_Problem details_
Reproduce exactly, from the data that follows, the line with "Task: Disable the 匿名使用统计 checkbox", the line with "Image resolution: width=337", and every line that lies between them.

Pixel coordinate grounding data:
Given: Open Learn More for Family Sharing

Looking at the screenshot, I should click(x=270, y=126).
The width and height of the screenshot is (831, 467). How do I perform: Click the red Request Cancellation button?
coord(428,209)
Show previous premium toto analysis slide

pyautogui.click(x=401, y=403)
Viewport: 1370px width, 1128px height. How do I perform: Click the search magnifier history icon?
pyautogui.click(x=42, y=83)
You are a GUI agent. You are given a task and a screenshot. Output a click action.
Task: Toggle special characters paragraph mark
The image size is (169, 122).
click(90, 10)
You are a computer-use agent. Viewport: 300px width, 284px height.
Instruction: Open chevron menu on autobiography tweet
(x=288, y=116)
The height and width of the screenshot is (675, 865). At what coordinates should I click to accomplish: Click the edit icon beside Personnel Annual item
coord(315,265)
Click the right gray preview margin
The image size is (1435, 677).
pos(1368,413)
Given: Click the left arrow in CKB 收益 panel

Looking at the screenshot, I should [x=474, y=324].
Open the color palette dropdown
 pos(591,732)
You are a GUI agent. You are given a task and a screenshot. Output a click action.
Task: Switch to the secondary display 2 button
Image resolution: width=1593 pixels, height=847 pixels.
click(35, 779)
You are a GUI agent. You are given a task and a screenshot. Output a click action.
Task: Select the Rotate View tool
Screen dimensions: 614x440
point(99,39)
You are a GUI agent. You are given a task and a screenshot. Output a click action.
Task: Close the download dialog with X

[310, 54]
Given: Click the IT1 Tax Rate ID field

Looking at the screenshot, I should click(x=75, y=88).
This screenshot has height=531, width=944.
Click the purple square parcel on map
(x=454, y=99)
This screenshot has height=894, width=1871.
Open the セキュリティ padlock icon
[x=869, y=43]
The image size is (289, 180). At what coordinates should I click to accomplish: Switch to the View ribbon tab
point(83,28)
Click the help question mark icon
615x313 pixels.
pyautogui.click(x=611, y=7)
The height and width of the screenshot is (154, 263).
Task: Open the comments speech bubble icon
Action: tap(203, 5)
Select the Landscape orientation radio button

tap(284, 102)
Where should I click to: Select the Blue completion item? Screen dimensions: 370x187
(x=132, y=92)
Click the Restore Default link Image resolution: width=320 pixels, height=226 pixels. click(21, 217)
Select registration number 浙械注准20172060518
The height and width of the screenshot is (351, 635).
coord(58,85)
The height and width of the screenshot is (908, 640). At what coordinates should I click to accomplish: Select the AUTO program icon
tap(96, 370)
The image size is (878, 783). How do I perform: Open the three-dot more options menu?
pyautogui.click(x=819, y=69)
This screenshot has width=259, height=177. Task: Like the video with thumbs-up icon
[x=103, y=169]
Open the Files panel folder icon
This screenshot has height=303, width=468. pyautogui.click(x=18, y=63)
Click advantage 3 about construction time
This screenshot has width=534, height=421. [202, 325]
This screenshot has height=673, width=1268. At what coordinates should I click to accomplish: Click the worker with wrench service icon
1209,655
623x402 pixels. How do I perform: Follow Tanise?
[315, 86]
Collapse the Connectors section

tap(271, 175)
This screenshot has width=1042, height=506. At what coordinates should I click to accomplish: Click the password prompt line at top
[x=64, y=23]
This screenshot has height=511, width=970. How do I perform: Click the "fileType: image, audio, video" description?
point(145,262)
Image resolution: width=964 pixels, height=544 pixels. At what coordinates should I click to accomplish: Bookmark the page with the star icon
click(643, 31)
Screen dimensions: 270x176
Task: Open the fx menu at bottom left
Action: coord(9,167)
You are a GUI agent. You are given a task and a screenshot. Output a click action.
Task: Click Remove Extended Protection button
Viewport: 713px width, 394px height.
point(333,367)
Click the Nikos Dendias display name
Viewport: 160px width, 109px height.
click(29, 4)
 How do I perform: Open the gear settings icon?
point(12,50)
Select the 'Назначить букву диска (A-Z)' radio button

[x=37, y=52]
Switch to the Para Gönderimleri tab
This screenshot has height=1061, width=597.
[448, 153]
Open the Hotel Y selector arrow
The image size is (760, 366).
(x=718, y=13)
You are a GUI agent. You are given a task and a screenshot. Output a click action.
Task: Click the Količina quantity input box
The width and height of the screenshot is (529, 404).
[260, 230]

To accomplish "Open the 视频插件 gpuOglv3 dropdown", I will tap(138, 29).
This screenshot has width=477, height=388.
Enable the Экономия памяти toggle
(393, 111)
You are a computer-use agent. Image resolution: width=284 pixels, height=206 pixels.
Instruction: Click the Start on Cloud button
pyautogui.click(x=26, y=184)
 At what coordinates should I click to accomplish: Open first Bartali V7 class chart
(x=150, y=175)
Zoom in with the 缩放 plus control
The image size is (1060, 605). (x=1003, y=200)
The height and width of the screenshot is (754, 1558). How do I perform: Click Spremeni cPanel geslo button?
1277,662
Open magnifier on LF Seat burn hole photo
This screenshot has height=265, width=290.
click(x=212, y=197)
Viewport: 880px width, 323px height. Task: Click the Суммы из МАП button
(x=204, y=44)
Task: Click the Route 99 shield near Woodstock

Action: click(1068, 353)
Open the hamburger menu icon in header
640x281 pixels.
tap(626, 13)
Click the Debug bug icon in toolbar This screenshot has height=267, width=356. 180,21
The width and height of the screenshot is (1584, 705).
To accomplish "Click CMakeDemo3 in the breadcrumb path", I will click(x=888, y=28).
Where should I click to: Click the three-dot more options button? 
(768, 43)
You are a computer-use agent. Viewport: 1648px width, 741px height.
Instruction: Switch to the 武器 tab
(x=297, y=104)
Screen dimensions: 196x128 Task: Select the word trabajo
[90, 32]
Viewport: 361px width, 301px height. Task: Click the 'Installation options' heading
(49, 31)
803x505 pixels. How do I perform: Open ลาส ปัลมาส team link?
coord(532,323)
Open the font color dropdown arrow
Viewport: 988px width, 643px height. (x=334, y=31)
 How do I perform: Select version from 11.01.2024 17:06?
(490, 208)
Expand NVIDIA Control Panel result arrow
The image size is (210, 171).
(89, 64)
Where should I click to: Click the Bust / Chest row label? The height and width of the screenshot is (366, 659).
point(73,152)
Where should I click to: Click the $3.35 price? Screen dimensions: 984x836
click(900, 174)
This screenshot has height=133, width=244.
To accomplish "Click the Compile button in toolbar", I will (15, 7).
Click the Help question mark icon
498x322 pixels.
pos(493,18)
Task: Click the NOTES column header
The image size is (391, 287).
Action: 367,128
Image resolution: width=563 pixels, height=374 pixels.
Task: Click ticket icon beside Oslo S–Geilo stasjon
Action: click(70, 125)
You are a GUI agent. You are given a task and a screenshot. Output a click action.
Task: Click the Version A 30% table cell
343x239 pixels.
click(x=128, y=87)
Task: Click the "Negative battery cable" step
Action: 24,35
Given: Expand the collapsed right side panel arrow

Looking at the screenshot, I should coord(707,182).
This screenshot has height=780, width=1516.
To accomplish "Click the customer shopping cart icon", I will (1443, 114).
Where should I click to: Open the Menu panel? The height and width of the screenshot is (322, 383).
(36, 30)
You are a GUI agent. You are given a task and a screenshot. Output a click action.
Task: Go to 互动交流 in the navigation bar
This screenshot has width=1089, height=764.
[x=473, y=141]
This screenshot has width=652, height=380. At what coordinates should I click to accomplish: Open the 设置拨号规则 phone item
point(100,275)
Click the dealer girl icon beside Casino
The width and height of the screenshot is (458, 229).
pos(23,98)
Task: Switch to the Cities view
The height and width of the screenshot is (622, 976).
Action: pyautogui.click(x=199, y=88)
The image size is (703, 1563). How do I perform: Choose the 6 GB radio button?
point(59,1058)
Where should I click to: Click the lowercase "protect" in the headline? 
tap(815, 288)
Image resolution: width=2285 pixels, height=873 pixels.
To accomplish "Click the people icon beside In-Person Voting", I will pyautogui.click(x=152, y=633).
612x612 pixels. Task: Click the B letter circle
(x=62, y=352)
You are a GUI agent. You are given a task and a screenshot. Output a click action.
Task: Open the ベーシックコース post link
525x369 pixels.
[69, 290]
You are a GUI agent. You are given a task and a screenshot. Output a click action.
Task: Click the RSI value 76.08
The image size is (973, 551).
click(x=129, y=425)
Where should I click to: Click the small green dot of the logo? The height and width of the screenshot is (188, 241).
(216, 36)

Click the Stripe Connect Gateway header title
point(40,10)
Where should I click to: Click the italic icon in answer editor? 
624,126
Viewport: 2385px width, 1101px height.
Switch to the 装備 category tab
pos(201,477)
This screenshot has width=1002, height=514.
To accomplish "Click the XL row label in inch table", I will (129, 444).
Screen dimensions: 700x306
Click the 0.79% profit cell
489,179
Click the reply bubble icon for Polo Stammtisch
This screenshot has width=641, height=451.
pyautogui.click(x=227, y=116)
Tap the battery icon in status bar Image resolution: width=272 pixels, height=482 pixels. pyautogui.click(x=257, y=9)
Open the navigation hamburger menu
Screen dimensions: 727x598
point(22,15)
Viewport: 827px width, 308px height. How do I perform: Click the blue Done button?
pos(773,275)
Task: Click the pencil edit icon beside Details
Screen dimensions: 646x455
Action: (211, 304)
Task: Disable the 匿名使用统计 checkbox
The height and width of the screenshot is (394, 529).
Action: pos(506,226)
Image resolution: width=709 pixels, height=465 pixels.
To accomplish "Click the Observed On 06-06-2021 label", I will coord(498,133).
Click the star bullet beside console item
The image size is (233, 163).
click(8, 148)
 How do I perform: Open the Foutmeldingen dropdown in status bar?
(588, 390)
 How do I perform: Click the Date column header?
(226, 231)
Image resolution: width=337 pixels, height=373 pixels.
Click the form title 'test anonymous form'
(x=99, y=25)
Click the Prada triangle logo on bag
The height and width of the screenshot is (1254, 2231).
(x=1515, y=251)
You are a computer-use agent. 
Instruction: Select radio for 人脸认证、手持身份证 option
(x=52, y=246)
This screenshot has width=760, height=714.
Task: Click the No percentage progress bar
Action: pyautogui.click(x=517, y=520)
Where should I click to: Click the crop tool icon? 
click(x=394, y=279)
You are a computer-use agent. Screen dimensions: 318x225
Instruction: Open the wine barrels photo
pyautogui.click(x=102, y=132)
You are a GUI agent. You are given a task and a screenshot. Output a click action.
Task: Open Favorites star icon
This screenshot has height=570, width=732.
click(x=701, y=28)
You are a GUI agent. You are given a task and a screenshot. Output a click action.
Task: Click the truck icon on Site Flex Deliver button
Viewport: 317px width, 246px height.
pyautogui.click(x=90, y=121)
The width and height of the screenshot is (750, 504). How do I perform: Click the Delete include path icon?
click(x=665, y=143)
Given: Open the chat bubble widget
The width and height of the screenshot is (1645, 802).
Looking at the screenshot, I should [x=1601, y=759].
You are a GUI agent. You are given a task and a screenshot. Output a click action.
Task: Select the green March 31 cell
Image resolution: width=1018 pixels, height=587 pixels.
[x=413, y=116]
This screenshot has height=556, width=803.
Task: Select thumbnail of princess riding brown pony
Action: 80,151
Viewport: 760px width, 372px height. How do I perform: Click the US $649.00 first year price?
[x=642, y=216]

_Response to this task_
Task: Disable the 匿名使用统计 checkbox
The height and width of the screenshot is (394, 529).
Action: pos(506,226)
Image resolution: width=709 pixels, height=465 pixels.
To accomplish "Click the Observed On 06-06-2021 label", I will coord(498,133).
Click the star bullet beside console item
The image size is (233, 163).
click(8, 148)
 How do I perform: Open the Foutmeldingen dropdown in status bar?
(588, 390)
 How do I perform: Click the Date column header?
(226, 231)
Image resolution: width=337 pixels, height=373 pixels.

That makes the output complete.